Your task is to output, without alteration, each line from the one containing "Decrease iterations with" through the final line of the records below.

Items listed in a dataset
■ ■ ■

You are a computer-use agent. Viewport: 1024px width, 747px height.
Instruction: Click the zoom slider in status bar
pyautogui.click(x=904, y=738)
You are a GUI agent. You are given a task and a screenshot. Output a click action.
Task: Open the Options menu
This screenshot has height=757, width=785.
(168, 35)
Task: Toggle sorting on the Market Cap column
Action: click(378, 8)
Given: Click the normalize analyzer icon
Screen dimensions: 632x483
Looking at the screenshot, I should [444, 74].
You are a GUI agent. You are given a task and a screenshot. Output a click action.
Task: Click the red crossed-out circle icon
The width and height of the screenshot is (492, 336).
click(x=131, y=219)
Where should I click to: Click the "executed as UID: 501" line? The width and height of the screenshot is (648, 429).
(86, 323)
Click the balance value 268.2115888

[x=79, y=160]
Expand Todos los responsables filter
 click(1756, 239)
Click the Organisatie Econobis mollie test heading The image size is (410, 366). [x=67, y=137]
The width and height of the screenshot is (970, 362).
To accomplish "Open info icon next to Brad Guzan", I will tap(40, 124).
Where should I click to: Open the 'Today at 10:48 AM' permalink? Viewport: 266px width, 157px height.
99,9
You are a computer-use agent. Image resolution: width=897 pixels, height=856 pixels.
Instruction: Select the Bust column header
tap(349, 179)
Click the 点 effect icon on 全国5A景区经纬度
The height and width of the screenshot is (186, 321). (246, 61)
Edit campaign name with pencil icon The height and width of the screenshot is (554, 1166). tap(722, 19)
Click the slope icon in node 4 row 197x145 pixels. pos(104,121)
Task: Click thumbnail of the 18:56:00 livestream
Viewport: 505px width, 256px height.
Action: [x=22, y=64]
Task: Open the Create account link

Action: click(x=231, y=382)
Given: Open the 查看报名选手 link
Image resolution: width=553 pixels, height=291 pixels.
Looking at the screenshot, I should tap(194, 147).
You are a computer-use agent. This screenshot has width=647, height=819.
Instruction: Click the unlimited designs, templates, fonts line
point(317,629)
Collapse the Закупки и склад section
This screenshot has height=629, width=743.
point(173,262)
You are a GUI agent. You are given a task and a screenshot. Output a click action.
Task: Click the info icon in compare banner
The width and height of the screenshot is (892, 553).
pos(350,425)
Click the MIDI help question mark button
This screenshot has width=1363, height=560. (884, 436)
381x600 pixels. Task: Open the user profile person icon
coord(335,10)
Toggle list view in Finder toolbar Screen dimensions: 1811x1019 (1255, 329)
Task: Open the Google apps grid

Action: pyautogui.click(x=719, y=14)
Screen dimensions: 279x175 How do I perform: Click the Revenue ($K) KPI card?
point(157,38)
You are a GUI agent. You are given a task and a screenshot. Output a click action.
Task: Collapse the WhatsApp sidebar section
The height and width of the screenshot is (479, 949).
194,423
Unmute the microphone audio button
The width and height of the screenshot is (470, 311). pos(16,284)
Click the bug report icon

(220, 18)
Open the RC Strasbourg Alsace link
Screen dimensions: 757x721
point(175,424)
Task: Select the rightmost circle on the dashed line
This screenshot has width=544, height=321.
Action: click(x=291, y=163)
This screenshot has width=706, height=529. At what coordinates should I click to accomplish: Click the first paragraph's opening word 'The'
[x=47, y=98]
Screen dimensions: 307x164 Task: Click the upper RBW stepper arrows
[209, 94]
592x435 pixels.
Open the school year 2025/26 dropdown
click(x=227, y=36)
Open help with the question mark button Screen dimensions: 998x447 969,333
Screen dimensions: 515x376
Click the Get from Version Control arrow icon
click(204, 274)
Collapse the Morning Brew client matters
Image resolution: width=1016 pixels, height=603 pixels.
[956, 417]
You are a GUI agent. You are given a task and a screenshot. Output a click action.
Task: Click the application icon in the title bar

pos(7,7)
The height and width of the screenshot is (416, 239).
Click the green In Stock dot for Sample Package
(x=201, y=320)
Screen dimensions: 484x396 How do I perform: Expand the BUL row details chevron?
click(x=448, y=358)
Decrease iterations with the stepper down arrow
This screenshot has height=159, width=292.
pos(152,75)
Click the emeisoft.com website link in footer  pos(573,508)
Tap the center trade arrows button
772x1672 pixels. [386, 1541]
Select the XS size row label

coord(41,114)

■ ■ ■

> [Expected answer]:
Decrease iterations with the stepper down arrow
This screenshot has height=159, width=292.
pos(152,75)
Click the emeisoft.com website link in footer  pos(573,508)
Tap the center trade arrows button
772x1672 pixels. [386, 1541]
Select the XS size row label

coord(41,114)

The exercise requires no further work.